Suicide reminds us that we're different, I think, that some people make choices other people can't ever understand. When a friend commits suicide, I am reminded of this and that one of the things that makes life tolerable for most of us is finding similarities. Our acculturation and aptitude pushes us towards people like us. We're not trained to be good at celebrating difference - in fact, a lot of the time we're trained to distrust difference and to hate people who are not like us. A choice like this says outright "I am different." in a way that's impossible to argue.

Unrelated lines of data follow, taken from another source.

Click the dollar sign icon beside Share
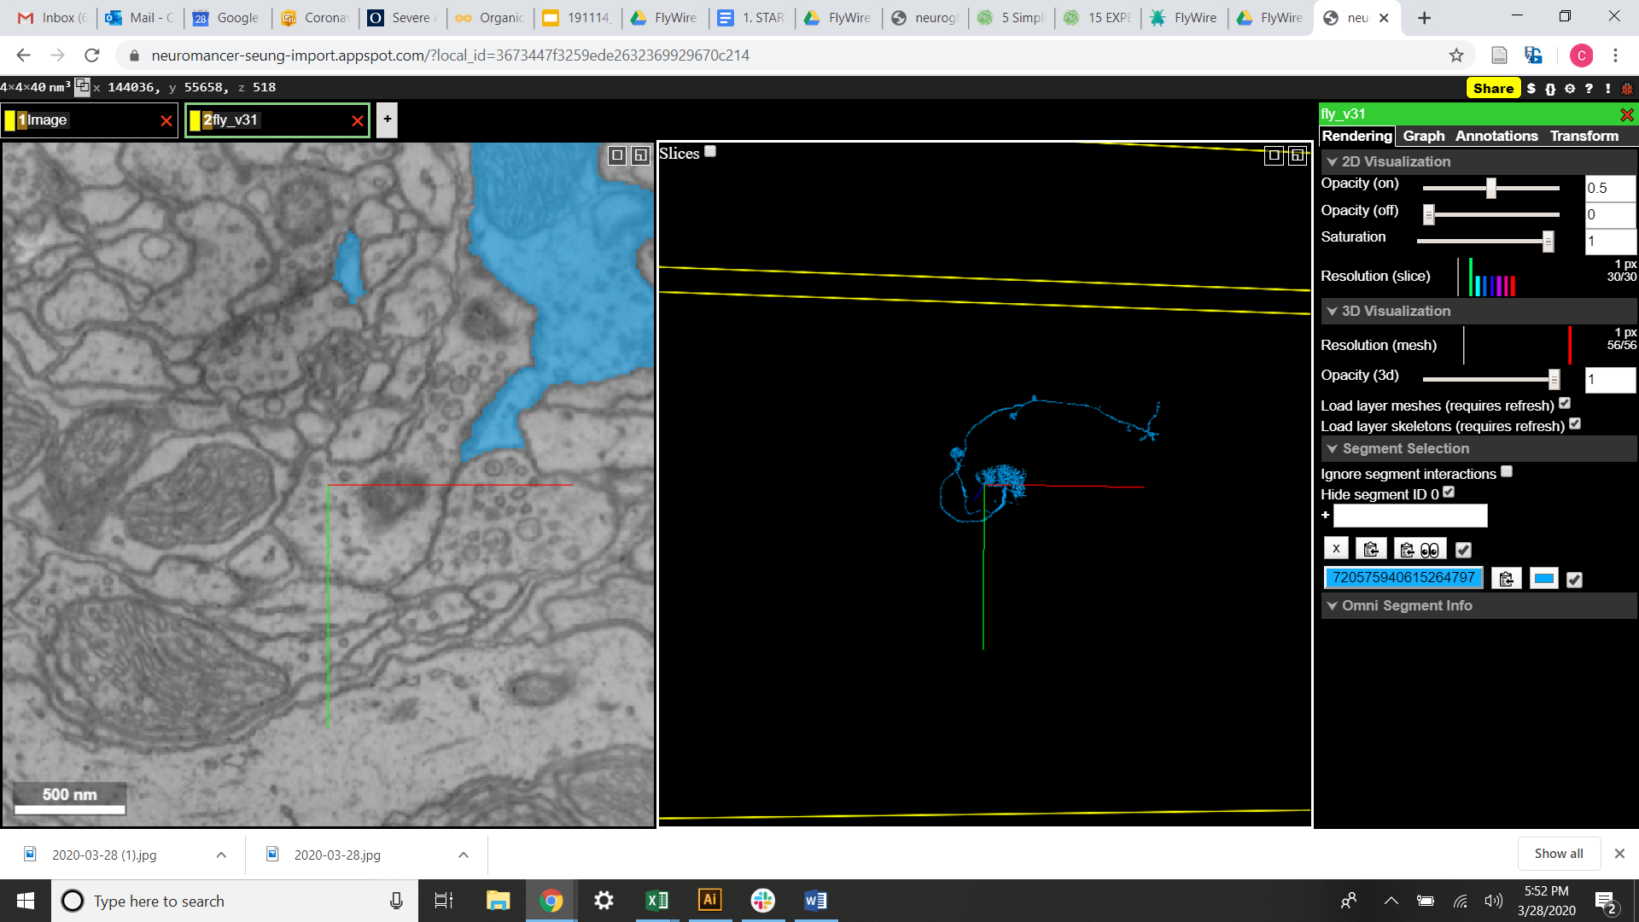Image resolution: width=1639 pixels, height=922 pixels. click(1531, 88)
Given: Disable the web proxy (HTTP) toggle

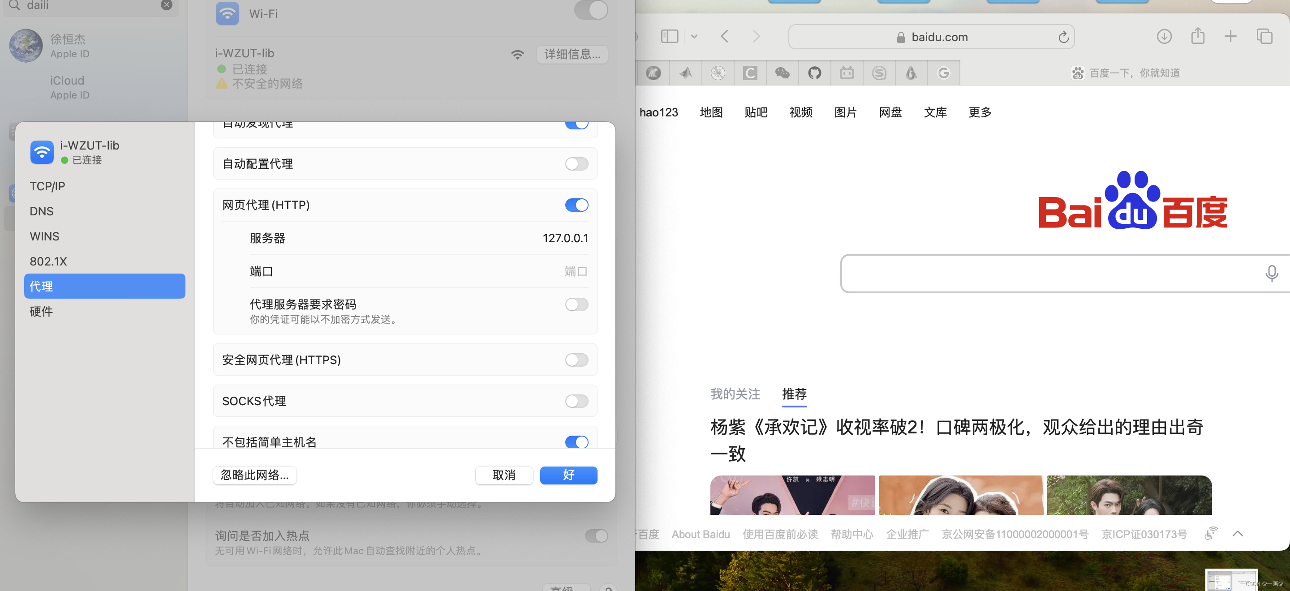Looking at the screenshot, I should [576, 205].

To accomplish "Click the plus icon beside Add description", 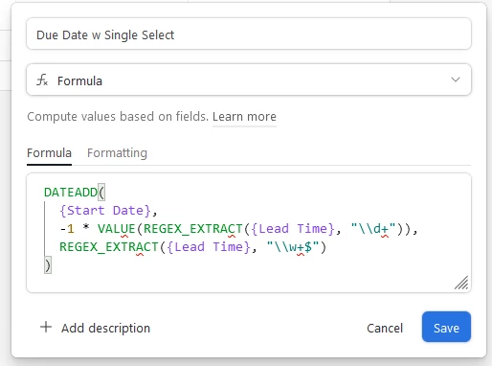I will tap(46, 327).
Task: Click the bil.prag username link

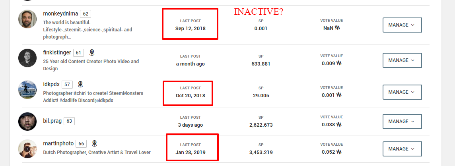Action: tap(52, 121)
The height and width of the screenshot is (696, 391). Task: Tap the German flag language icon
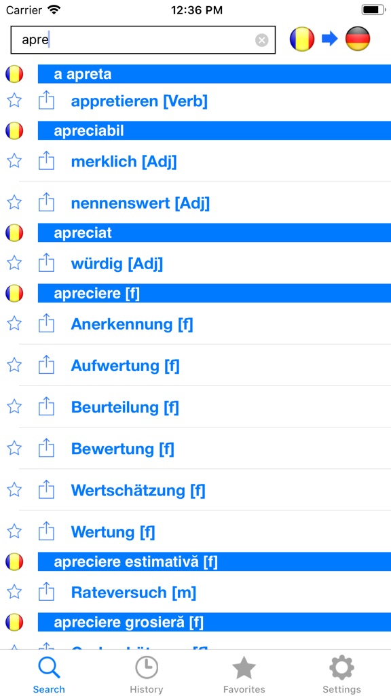click(x=358, y=39)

This is what makes today so tough. This and several unfinished conversations and her recipe for beans and the tour of Jimmy's books she was going to give. I didn't follow up quickly on these things because this year has been a bit challenging. Now I never can.

That's the third problem with today. Unfinished business that cannot ever be done. This is not a novel. For some things, there is no completion. There is only farewell.

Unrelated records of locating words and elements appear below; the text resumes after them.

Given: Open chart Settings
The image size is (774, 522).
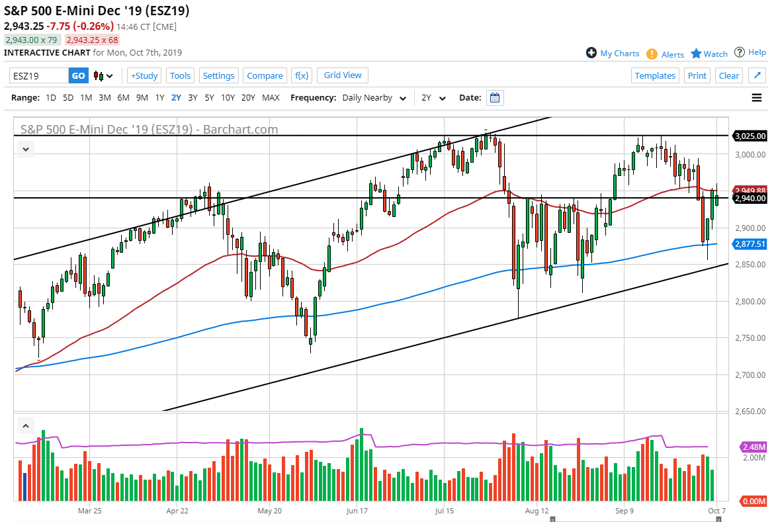Looking at the screenshot, I should [218, 75].
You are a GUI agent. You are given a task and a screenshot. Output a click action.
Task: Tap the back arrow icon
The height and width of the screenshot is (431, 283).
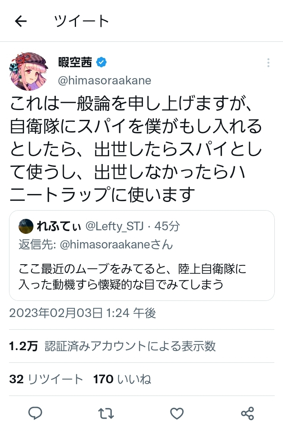(21, 21)
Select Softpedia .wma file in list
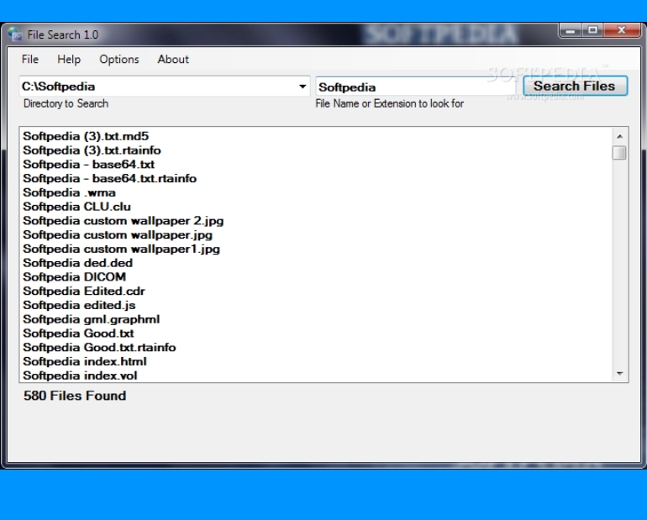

* I won't say 'never' because I've been to one that was joyous, because the person who died made it so and we were all trying very hard - I would like mine to be celebrational, please, and maybe a little funny. I want stories and I want my friends to make friends with each other and go out for drinks together afterwards.
gillpolack: (Default)
I did the sensible thing tonight. I do so hate being sensible.

Elizabeth drove me home from the funeral and I fed her tea and cake. Then I made myself dinner in between phonecalls. It was a drawn-out dinner, but worth it - those phone calls were excellent and cheering. While cooking, I sorted out what to do with recipes that call for bacon or pancetta. I have no idea if my substitute tastes anything the same as bacon or pancetta but it totally made this one recipe rock, and so it does the job. For my next trick, I shall work out a substitute for chicken in this one dish, for that would give me yet another vegetarian dairy-free gluten-free meal I can serve discerning friends. I might have to wait until after Conflux for this next experiment, though. All this got me past the absolute fatigue.

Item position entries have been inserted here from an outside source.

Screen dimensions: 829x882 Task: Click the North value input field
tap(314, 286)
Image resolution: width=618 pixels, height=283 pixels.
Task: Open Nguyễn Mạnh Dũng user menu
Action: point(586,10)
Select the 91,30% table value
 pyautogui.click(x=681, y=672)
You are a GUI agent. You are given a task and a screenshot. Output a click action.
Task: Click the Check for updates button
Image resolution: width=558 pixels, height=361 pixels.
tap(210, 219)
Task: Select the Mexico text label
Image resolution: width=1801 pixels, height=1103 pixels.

So I thought, "I should work."

Then I thought, "I am an idiot."

I played computer games for a bit and after that I finished "I Shall Wear Midnight."

I'm taking tomorrow morning off, and spending it with Rachel and Mia and friends.

Then it's back to normal until Kol Nidre. I feel much more pragmatic about 'normal' than I did nine hours ago. I may have to get mountains of work done by Kol Nidre, but it all looks within the realms of possibility at this moment. (Although in a very Gillianish way, I will do a half hour now, because I forgot to take my medicine earlier and it's better not just before bed. And I want to do some work now - it's a happiness thing, like finding substitutes for forbidden ingredients.)